Privacy & compliance

No data is transmitted or stored server‑side. Results reflect user input and device capabilities only.

Step‑by‑Step Guide:

Epoch time and calendar date conversions with zone‑aware interpretation:

  1. Choose your starting point: Epoch or Datetime.
  2. For epoch, enter a number and pick seconds or milliseconds.
  3. For datetime, type a date and time, then select a zone or offset.
  4. Use Local, UTC, Offset, or an IANA zone.
  5. Review ISO, RFC, JD/MJD, and parts; copy or download if needed.
  6. Optionally filter zones to compare local readings across regions.

Example. Enter 0 seconds and select UTC to see the epoch origin with JD 2440587.5 and MJD 40587.0.

You now have a precise instant you can reference, share, or compare across locations.

FAQ:

Is my data stored?

No. Conversions run in your browser, and nothing is sent to a server or kept after use.

Client‑only processing.
Which units can I enter?

Enter seconds or milliseconds, then choose the matching unit so outputs reflect the correct scale.

Seconds are rounded down from milliseconds.
How accurate is Julian Day?

Values are computed from epoch milliseconds and displayed to five decimals, which is ample for everyday checks.

Display precision is fixed.
How are daylight saving changes handled?

The selected zone’s offset at the specified moment is applied.

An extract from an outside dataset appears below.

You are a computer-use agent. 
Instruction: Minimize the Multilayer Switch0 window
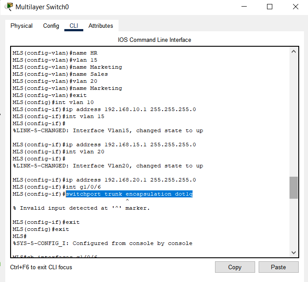[244, 7]
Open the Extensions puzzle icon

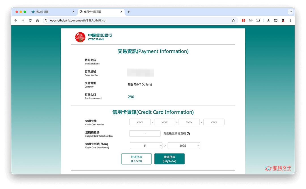(x=258, y=20)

Ambiguous or skipped times follow that zone’s rules.

Pick an explicit zone for clarity.
Can I use it offline?

Yes. After the page loads, conversions continue to work without a network connection.

No external requests during use.
Is there a cost or license?

No purchase flow or license terms are presented in this package. Use is provided as is.

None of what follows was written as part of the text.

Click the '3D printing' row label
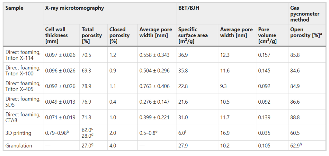The height and width of the screenshot is (156, 329). [x=18, y=133]
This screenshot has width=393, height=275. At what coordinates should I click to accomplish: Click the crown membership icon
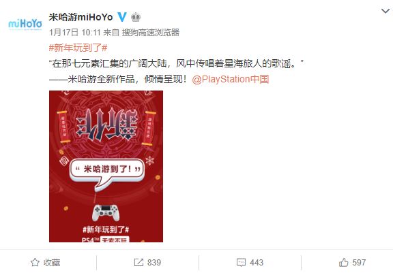point(136,17)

Check your organization’s policies if applicable.
“Epoch to ISO 8601” — how?

Enter an epoch value, choose the unit, and read the ISO 8601 row in the results table.

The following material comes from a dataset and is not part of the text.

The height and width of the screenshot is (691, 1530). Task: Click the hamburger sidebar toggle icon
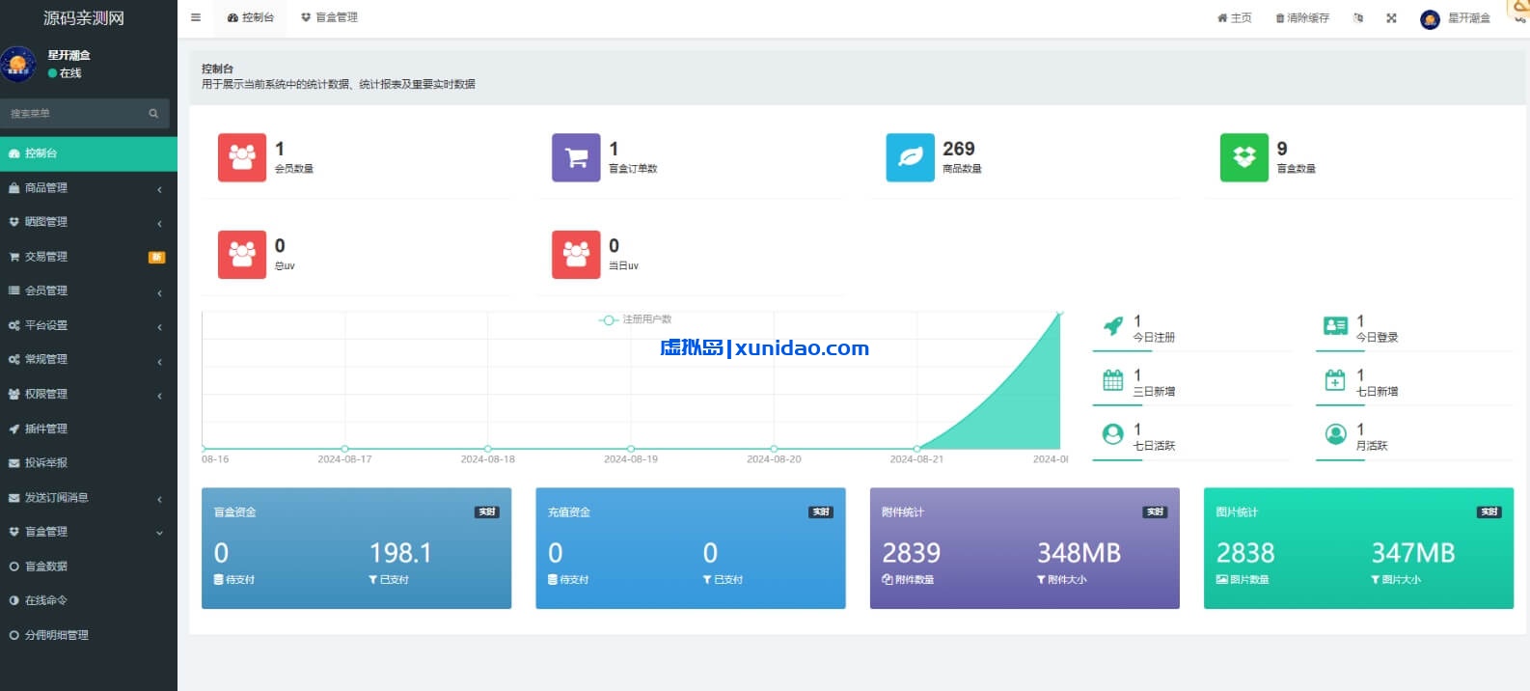pyautogui.click(x=196, y=17)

All standardized views describe the same instant.
What does “in 1 d” mean?

It is a relative summary that the chosen instant is one day from now. Units adjust by size.

It is approximate and for quick orientation.

Troubleshooting:

  • Nothing updates after typing: ensure a valid number or a complete date and time.
  • Wrong local time: verify the selected zone or offset matches your intent.
  • Unexpected day order: the “Locale” view follows your device’s region settings.
  • Offset rejected: use ±HH:MM with leading zeros, for example +05:30.
  • Duplicate or missing hour: you are crossing a daylight saving change; switch to UTC to verify.
  • No zones listed: your environment may not expose the full IANA list; try UTC or Offset.

Advanced Tips:

  • Tip Capture a reference instant, then compare zone outputs under the Zones tab.
  • Tip Use a custom offset to model systems that log with fixed offsets.
  • Tip Prefer ISO 8601 when sharing times in documents or filenames.
  • Tip Compare JD/MJD values to confirm two timestamps refer to the same instant.
  • Tip Use UTC for audits, then add local views for human‑friendly context.
  • Tip Keep unit selection visible when alternating between epoch and datetime inputs.

Glossary:

Unix time
Elapsed seconds since 1 January 1970 00:00:00.
Epoch seconds
Epoch value truncated to whole seconds.
Epoch milliseconds
Epoch value at millisecond resolution.
ISO 8601
Standardized date and time text format.
RFC 2822
Internet message date string style.
Julian Day (JD)
Continuous day count used in astronomy.
Modified Julian Day (MJD)
Julian Day minus 2400000.5.
IANA time zone
Named region defining civil time rules.
Offset
Difference from UTC written as ±HH:MM.
Daylight saving
Seasonal clock change affecting local time.